Creative briefs specify the audience, material requirements, brand positioning and process for creating sales collateral. At Atomic Revenue, our creative brief involves an extensive checklist focused on input from both the marketing and sales teams to ensure alignment and mutually beneficial message value in developing collateral for our clients. Sales collateral is only valuable if it is used effectively by the sales team -- no one needs or wants an inventory of aging sales collateral collecting dust in a storage room.
Here are a few key points to consider in developing your sales collateral content and message:
Sales collateral is not intended to answer every question a client may ask; collateral should generate interest, and establish your organization as a resource to address client problems and pains. Simple is best.
Sales collateral is PART of the process, it is not the ENTIRE process. Match the collateral to its role/need at a specific point in the customer decision journey.
Your sales collateral is not about you and WHAT you do; your sales collateral must be about your prospective customer and WHY and HOW they will benefit from working with you.

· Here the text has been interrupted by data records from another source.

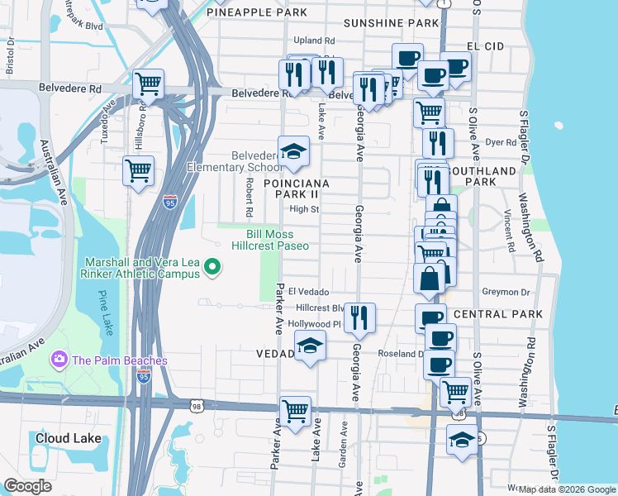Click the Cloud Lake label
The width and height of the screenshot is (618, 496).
[68, 438]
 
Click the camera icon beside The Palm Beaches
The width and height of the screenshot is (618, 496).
[59, 360]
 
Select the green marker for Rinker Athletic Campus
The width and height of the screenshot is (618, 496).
[212, 266]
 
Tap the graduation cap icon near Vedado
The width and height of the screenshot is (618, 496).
[310, 346]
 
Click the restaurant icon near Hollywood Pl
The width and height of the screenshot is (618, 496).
[359, 317]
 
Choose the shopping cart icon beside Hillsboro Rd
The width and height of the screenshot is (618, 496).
[148, 83]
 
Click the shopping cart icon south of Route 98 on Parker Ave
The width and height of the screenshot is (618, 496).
[295, 410]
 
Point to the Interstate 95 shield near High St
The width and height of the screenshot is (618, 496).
[169, 203]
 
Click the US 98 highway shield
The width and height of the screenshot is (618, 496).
[196, 406]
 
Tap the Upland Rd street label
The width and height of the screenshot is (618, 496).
[315, 41]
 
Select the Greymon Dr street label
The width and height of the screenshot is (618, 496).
[506, 292]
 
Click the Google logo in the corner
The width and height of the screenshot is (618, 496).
[28, 486]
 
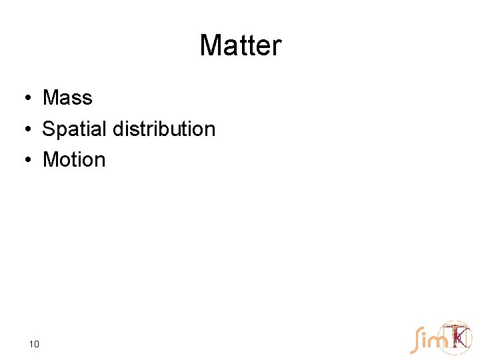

Sales collateral must be able to stand on its own -- in most instances, you will not be there to clarify if they have questions. It may be clear to you, but this is your brand and business; use others as proofreaders to ensure your message delivers the intended response.
Write, design, print, and hope is no way to develop your collateral materials; understand from the very beginning how and when the piece will be used, THEN design and develop to meet that particular situation.
P.S. We do extensive research and validation on this.
Yes, the design is very important, but getting the content right is where so many organizations fail; it is content-focus that is critical to the sales collateral creation process. A picture is still worth a thousand words (and a video can be worth tens of thousands), but note that the “currency” is in the words/content. Your sales collateral return-on-investment (ROI) is dependent on proper content, delivery, and utilization.
Paired with outstanding content, impactful graphic design can progress an extremely powerful message that resonates with a buyer. Paired with poor or confusing content, impressive graphic design can dramatically amplify a poor message and potentially stop sales dead in their tracks. The collateral design is an extensive process to do right. But the difference it can make to advancing the sales effort is priceless.